** Start DATASET ROWS **

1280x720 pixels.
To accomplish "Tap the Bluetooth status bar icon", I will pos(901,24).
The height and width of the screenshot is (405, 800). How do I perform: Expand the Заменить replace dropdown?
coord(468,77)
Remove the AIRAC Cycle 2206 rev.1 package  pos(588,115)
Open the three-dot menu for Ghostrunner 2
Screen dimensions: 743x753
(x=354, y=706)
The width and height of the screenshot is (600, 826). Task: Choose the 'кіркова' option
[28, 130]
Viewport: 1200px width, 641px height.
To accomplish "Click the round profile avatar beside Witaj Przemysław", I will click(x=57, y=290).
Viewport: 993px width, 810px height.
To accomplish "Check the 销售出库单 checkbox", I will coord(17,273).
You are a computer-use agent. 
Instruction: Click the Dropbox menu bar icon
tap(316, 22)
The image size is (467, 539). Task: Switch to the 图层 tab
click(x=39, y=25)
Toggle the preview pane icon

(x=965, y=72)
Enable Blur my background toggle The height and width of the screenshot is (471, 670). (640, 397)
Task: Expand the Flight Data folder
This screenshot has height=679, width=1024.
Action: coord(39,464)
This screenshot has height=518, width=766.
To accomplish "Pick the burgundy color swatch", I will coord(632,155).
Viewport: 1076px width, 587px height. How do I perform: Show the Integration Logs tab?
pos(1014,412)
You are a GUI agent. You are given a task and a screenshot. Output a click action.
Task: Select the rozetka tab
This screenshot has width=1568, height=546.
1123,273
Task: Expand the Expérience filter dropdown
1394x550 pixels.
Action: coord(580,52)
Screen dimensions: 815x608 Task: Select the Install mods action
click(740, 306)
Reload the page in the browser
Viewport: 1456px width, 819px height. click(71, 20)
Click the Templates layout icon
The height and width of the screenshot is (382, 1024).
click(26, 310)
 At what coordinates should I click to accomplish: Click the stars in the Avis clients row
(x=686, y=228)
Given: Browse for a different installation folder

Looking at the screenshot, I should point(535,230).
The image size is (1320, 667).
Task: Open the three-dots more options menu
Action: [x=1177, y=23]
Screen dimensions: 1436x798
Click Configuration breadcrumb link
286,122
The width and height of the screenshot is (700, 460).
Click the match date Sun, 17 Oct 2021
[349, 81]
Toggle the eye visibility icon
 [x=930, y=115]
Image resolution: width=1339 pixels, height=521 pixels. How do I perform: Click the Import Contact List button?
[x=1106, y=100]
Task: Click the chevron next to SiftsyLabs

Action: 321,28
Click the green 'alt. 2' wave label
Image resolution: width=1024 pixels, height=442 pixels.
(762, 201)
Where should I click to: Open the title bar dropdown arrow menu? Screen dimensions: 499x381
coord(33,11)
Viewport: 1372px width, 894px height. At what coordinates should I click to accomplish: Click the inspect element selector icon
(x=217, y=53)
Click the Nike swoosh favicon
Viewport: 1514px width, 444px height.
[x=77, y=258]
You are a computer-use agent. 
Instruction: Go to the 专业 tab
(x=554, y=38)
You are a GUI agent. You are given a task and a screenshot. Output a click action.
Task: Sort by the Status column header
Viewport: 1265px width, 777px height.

** End DATASET ROWS **

_INSTRUCTION_
Render the records in the stretch from the line containing "Image resolution: width=1339" through the line containing "coord(33,11)" as a two-column CSV with the columns request and answer. Use one row per request, put each value in a single quoted field, and replace line breaks with spaces.

_SOLUTION FOR THIS TASK_
request,answer
"Image resolution: width=1339 pixels, height=521 pixels. How do I perform: Click the Import Contact List button?","[x=1106, y=100]"
"Task: Click the chevron next to SiftsyLabs","Action: 321,28"
"Click the green 'alt. 2' wave label Image resolution: width=1024 pixels, height=442 pixels.","(762, 201)"
"Where should I click to: Open the title bar dropdown arrow menu? Screen dimensions: 499x381","coord(33,11)"